What is being asked — Only the pictures are to be left out; return the rest of the data exactly as it stands.
::: Data excerpts
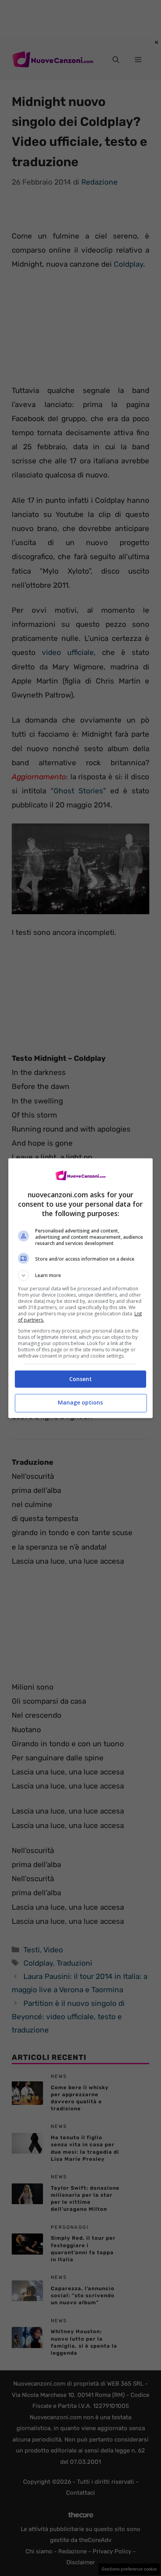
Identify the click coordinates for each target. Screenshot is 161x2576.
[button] (80, 1275)
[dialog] (80, 1288)
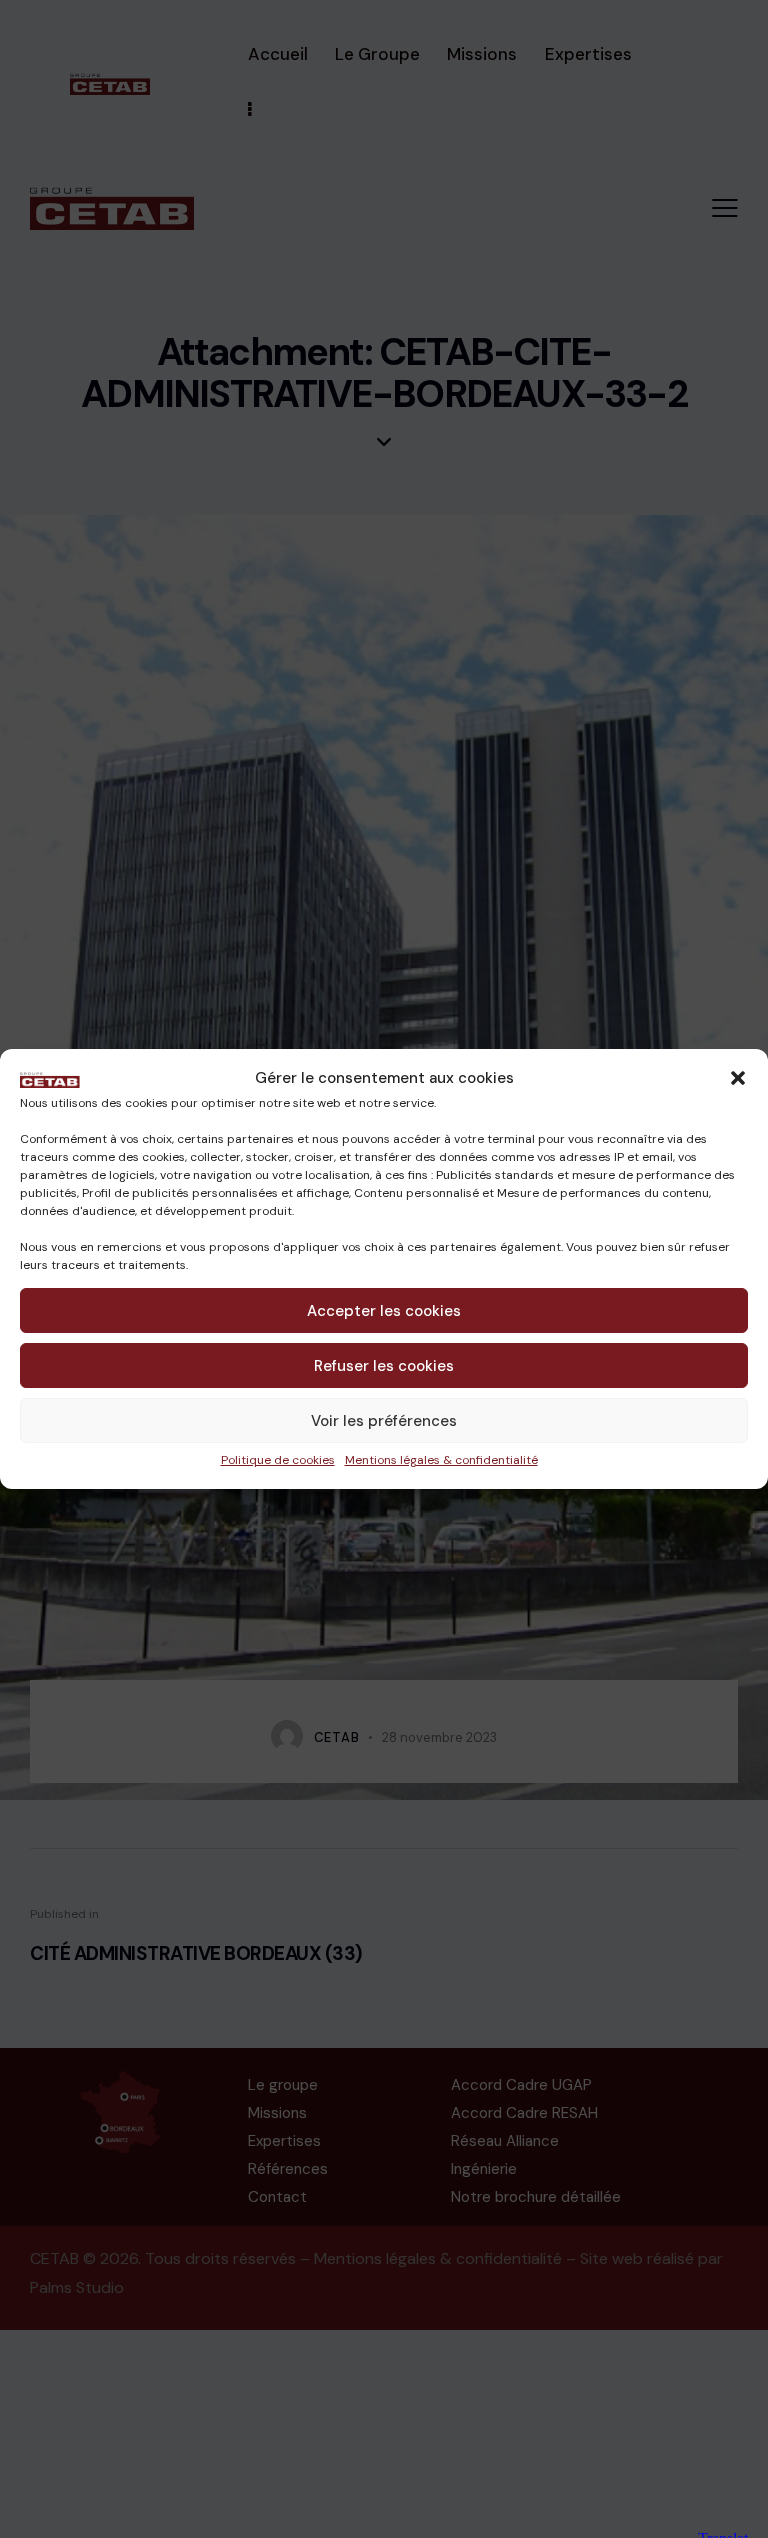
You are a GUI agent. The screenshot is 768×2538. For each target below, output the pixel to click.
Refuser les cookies (384, 1366)
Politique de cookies (278, 1460)
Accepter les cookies (384, 1311)
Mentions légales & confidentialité (441, 1460)
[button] (738, 1078)
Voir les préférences (384, 1421)
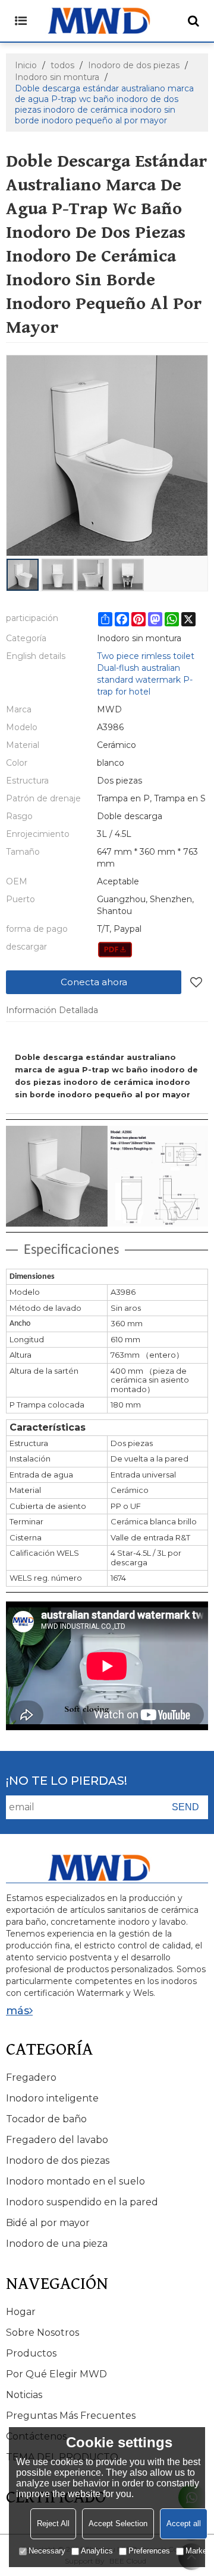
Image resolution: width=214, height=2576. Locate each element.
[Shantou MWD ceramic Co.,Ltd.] (107, 21)
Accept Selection (118, 2523)
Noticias (24, 2394)
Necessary (47, 2550)
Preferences (149, 2550)
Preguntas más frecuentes (71, 2415)
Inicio (26, 65)
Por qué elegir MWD (56, 2374)
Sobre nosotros (42, 2332)
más (17, 2010)
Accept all (183, 2523)
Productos (31, 2353)
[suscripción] (185, 1807)
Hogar (21, 2311)
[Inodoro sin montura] (115, 949)
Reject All (53, 2523)
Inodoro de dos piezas (134, 65)
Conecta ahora (94, 982)
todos (62, 65)
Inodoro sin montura (57, 77)
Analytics (97, 2550)
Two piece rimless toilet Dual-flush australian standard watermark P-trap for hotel (145, 674)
::::::
Answer for this exercise —
Identify the click coordinates for each target. Screenshot is 161x2576.
[button] (80, 1275)
[dialog] (80, 1288)
You are a GUI agent. The screenshot is 768×2538. For each target below, output the pixel to click.
Refuser les cookies (384, 1366)
Politique de cookies (278, 1460)
Accepter les cookies (384, 1311)
Mentions légales & confidentialité (441, 1460)
[button] (738, 1078)
Voir les préférences (384, 1421)
Image resolution: width=214, height=2576. Locate each element.
[Shantou MWD ceramic Co.,Ltd.] (107, 21)
Accept Selection (118, 2523)
Noticias (24, 2394)
Necessary (47, 2550)
Preferences (149, 2550)
Preguntas más frecuentes (71, 2415)
Inicio (26, 65)
Por qué elegir MWD (56, 2374)
Sobre nosotros (42, 2332)
más (17, 2010)
Accept all (183, 2523)
Productos (31, 2353)
[suscripción] (185, 1807)
Hogar (21, 2311)
[Inodoro sin montura] (115, 949)
Reject All (53, 2523)
Inodoro de dos piezas (134, 65)
Conecta ahora (94, 982)
todos (62, 65)
Inodoro sin montura (57, 77)
Analytics (97, 2550)
Two piece rimless toilet Dual-flush australian standard watermark P-trap for hotel (145, 674)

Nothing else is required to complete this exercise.